Comparison of Standards
National Standards for Music Education
- Singing, alone and with others, a varied repertoire of music.
- Performing on instruments, alone and with others, a varied repertoire of music.
- Improvising melodies, variations, and accompaniments.
- Composing and arranging music within specified guidelines.
- Reading and notating music.
- Listening to, analyzing and describing music.
- Evaluating music and music performances.
- Understanding relationships between music, the other arts, and disciplines outside the arts.
- Understanding music in relation to history and culture.
Ward Method in Relation to the National Standards for Music Education
- From the beginning students are required to sing alone and with others (Standard 1), learning how to match pitch and sing in various scales and modes.
- Through a variety of creative activities the students learn to improvise melodies and variations (Standard 3).
- From first grade, students learn how to compose and arrange music within the guidelines specified by the Method (Standard 4).
- At every level of the Ward Method, students are taught to sight-read music, first using number notation and solfège, then do clef, then treble and bass clef (Standard 5). A number of in-class and homework exercises teach the students to notate and visibly express the rhythmic movement of melodies.

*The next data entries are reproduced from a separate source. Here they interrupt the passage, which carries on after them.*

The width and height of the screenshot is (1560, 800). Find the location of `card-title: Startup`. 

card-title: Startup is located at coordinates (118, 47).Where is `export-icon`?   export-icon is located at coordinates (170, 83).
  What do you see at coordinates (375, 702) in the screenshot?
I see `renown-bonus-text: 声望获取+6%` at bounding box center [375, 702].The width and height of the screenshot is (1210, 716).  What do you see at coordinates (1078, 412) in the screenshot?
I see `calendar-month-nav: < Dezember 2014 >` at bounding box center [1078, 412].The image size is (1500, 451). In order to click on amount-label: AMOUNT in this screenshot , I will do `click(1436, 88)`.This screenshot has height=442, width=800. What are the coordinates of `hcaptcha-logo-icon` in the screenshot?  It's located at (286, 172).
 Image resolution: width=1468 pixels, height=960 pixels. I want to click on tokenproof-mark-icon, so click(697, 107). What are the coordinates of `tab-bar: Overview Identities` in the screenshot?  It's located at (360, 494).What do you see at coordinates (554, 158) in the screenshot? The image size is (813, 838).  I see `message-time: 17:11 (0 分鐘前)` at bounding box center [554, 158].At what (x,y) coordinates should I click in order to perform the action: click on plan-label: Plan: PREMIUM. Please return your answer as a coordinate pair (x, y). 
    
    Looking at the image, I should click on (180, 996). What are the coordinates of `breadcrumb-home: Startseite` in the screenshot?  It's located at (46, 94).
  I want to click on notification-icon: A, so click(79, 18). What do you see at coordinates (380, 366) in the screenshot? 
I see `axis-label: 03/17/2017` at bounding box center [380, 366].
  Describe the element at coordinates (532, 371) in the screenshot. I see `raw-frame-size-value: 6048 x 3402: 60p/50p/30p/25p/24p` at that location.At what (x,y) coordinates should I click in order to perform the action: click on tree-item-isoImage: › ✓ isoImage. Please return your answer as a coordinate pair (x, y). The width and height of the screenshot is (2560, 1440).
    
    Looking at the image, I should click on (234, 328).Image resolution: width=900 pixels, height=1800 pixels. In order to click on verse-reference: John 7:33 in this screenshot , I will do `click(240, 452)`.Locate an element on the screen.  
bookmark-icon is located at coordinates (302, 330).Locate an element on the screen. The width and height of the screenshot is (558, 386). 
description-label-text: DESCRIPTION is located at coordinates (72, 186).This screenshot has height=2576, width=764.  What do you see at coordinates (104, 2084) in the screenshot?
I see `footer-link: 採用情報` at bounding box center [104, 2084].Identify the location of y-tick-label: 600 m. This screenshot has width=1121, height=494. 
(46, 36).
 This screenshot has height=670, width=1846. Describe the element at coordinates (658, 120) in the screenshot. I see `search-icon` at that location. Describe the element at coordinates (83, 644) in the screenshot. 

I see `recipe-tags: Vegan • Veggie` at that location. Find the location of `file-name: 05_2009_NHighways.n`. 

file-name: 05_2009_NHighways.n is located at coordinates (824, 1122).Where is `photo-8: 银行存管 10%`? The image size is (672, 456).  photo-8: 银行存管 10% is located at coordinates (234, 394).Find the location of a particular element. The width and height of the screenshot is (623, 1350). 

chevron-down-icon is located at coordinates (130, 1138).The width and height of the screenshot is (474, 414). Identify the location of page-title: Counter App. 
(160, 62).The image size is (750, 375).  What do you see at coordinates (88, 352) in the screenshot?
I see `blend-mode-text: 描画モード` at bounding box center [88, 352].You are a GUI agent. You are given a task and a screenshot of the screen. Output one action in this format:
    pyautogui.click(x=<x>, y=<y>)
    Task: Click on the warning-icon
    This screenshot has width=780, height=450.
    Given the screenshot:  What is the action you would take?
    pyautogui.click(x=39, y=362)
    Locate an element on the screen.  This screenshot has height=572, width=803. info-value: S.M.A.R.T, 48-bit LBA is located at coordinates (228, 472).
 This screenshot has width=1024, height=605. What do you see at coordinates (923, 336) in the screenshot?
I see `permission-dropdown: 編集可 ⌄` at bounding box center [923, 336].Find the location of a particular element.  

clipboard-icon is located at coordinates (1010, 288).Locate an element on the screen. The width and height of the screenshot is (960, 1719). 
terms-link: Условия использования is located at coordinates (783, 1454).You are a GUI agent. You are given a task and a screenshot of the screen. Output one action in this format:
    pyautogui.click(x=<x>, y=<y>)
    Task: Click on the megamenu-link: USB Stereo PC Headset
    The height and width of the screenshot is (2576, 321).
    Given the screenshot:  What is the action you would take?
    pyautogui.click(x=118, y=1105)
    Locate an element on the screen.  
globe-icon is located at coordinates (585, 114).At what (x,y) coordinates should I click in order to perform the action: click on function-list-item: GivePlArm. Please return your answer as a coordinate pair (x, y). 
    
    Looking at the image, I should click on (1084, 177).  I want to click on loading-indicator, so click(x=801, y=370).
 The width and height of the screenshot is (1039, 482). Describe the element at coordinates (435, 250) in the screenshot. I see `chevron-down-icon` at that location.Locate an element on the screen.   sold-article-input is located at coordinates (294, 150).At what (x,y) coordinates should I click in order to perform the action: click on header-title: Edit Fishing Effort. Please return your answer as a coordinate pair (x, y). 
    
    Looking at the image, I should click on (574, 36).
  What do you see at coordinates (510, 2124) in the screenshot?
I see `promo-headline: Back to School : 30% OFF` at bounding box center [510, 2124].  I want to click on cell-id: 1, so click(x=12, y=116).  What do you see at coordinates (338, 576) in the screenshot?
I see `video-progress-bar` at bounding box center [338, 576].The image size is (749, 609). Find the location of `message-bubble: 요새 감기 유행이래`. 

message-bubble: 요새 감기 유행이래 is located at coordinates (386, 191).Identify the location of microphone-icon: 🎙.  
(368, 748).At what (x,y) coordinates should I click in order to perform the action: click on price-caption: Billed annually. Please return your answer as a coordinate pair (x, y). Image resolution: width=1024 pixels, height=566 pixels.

- In higher grades the students learn to use specific musical terminology to describe their compositions and those of others (Standard 6).
- Using stated guidelines, the students also learn how to evaluate each other’s music (why one melody may be more expressive than another) and how the music is performed (Standard 7).
- With only minor adjustments (e.g.. adding use of rhythm sticks) the Method can be used to teach percussion during rhythm exercises, whilst the simple melodies learned in early grades constitute a varied and easy repertoire for recorder and other instruments (Standard 2).
- Concepts of melody, rhythm, arsis and thesis developed in the Ward Method can be applied to all forms of music, dance, movement etc. (Standard 8).
- Singing a repertoire which ranges from Gregorian chant, simple folk songs, a Bach chorale to modern liturgical music allows students to understand music in relation to history and culture (Standard 9).